Per noi, abbagliati da Bruce da un tempo irrecuperabilmente lontano, resta la volontà di marcare quei concerti e quella musica come nostri, segnata per sempre dall’essere stata un’esibizione ‘live’, capace di trascendere e surclassare qualsiasi esecuzione in sala di registrazione. Dai primi passaparola per andare a San Siro nel 1985 con mezzi di fortuna, passando per lunghe e interminabili code notturne per accaparrarsi un biglietto, sino all’attesa di ore sotto il sole davanti ai quei cancelli, per arrivare innanzi a quella transenna che divideva le note del disco da quelle che lì, con noi e per noi, sarebbero poi state suonate dando a quei pezzi una forma di vita autonoma. Non è un caso che i concerti più ascoltati di Bruce sono contenuti nei bootleg, incisioni semipirata che hanno scandito la sua e la nostra vita, pieni delle nostre voci, dei cori, delle sfumature che il pubblico ha saputo di volta in volta dare.

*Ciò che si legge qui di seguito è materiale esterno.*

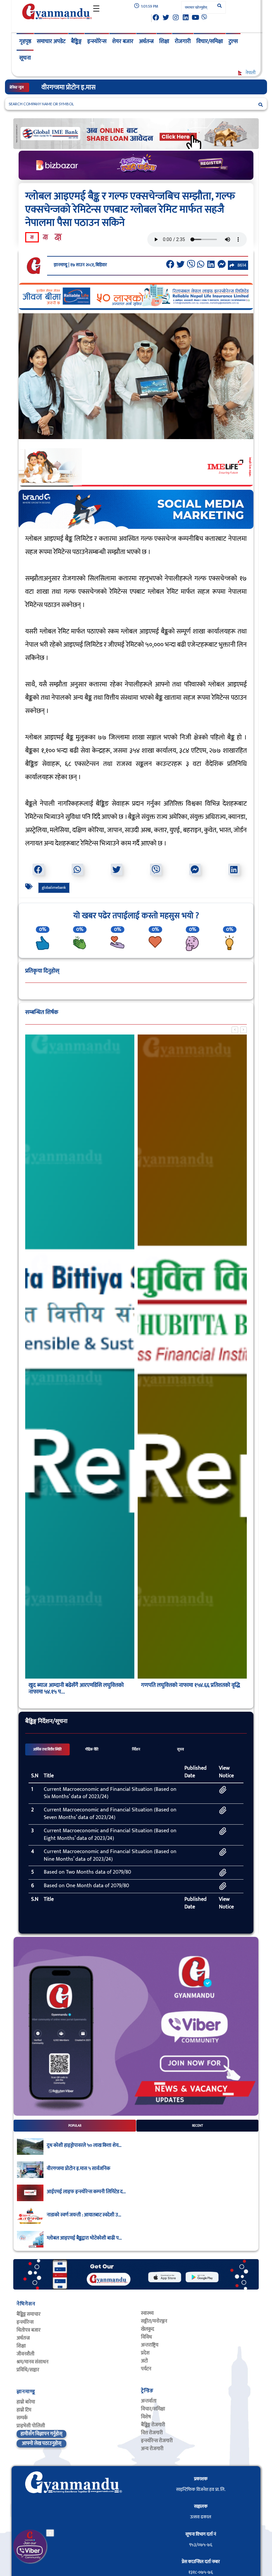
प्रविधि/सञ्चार (28, 2370)
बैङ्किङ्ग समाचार (28, 2314)
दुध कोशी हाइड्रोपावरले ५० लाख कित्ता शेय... (84, 2145)
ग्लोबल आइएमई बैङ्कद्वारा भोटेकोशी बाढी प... (84, 2238)
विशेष (146, 2417)
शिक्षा (164, 41)
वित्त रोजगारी (152, 2433)
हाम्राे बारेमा (26, 2402)
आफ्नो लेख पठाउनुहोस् (41, 2443)
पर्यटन (146, 2369)
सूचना (25, 58)
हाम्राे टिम (24, 2410)
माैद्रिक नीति (92, 1749)
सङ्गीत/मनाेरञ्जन (154, 2321)
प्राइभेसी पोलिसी (31, 2426)
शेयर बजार (122, 41)
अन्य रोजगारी (152, 2449)
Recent (197, 2125)
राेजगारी (183, 41)
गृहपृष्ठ (25, 41)
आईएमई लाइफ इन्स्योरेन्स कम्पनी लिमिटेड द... (86, 2192)
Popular (74, 2125)
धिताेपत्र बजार (28, 2330)
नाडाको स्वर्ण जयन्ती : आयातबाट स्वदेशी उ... (84, 2215)
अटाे (144, 2361)
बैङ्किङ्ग (76, 41)
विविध (146, 2337)
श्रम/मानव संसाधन (32, 2362)
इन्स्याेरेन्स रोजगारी (157, 2441)
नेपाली (249, 72)
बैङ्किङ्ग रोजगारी (153, 2425)
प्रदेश (145, 2353)
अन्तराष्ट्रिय (149, 2345)
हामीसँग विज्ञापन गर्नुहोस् (41, 2434)
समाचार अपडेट (51, 41)
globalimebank (54, 887)
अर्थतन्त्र (146, 41)
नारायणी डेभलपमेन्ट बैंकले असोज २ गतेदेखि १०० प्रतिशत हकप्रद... (188, 1688)
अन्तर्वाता (149, 2401)
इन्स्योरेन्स (96, 41)
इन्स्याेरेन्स (25, 2322)
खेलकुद (147, 2329)
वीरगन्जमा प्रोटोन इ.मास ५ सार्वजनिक (78, 2168)
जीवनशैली (25, 2354)
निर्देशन (136, 1749)
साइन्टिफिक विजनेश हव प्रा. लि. (201, 2489)
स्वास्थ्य (147, 2313)
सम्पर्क (22, 2418)
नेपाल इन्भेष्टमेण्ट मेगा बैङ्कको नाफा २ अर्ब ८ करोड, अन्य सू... (75, 1688)
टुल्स (233, 41)
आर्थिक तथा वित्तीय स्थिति (47, 1749)
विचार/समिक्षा (209, 41)
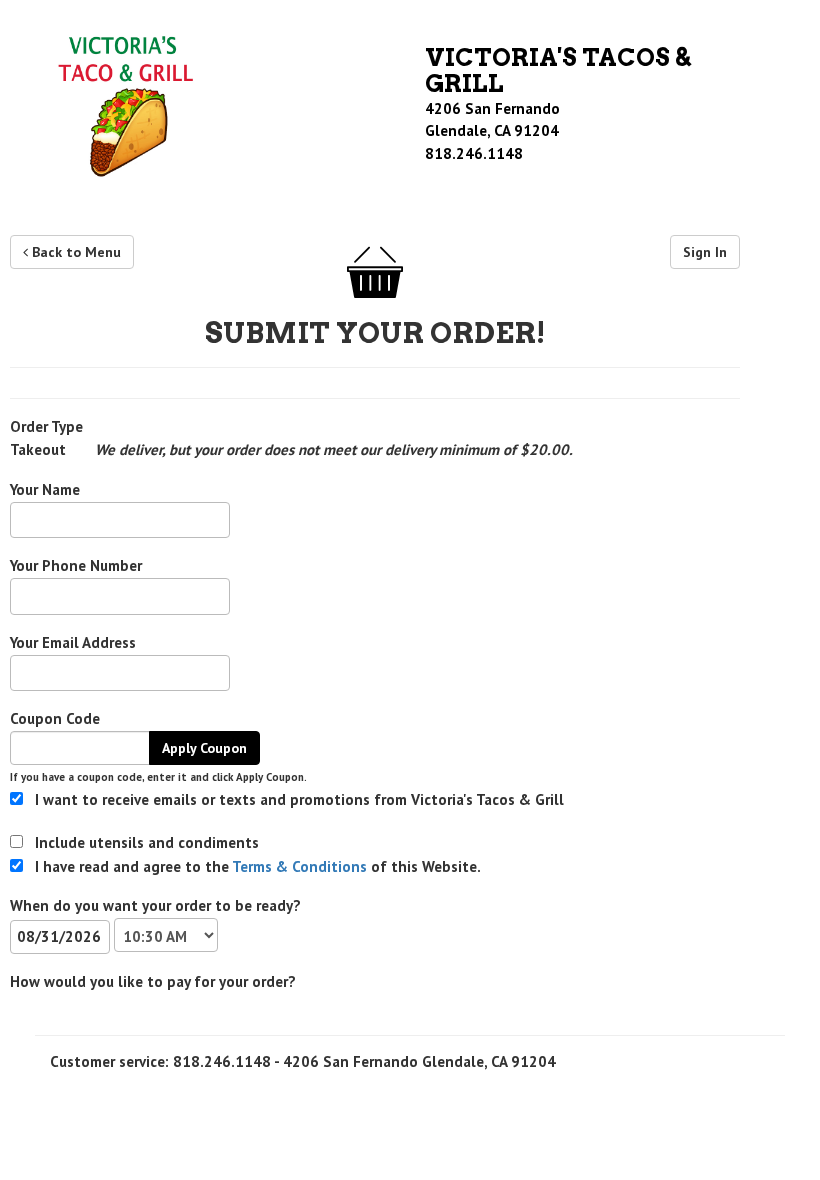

E’ proprio in nome di questa vita condivisa che tanti di noi avevano avvertito come un fine corsa l’uscita del disco Western Stars, opera che racchiude un senso di congedo, una sorta di saluto a quel mondo energico e muscolare, a quel rock che era pura passione capace di rendere l’aria profumata ed elettrica, segnando il passaggio ad una fase più riflessiva ed intimista di Springsteen. Quel disco, e i più lo hanno scorto senza volerselo confessare, conteneva i germi dell’addio. Addio alle notti insonni, alle file, ai viaggi in giro per il mondo col biglietto in tasca, addio all’ingresso trionfale con la Fender levata verso il cielo, al muoversi della quale 50.000 persone si alzavano in piedi. Sapevamo tutti della cessione in blocco della sua monumentale produzione, ma nulla avrebbe mai messo le mani sul sudore, sulla fatica, sulle maniche di camicia raggomitolate per salire sul pianoforte per dedicarci un ultima e indimenticabile For You come avvenne per il reunion tour a Bologna. Per molti di noi, quelle note avevano l’indigesto sapore della quiete purtroppo raggiunta. Sony o non Sony.

Poi, di colpo, le emittenti rilasciano l’anteprima di Letter to You, il ruggito del vecchio leone. Nel video di presentazione dell’album, che doveva inaugurare il tour prima del tempo pandemico, un parlare fitto tra Bruce e i membri della band preconizzava il ritorno in Italia, negli stadi. Tra la gente. Cantavamo in sala, in camera, in cucina Ghosts, brano meraviglioso, colpo di reni di chi sa che la sua musica va ben oltre gli studios, pensato per essere suonato ancora una volta, forse l’ultima, davanti al suo pubblico.

Tutti eravamo pronti per ripartire, per mollare ancora una volta armi e bagagli e correre, di giorno o di notte, davanti a quella scomoda transenna ad attendere che la Fender si levasse di nuovo al cielo nel quale sono ancora incise le voci di tuti noi, oggi invecchiati, ingrassati, fatti bianchi e colmi di impegni. Ecco, tutte le promesse contenute in questo ultimo disco sono quella musica che eccede i diritti contrattuali, che è fatta per rimettersi in gioco e per riportarci quando sarà possibile ancora una volta là fuori, sul prato, ad attendere che il vecchio Dio del rock si mostri.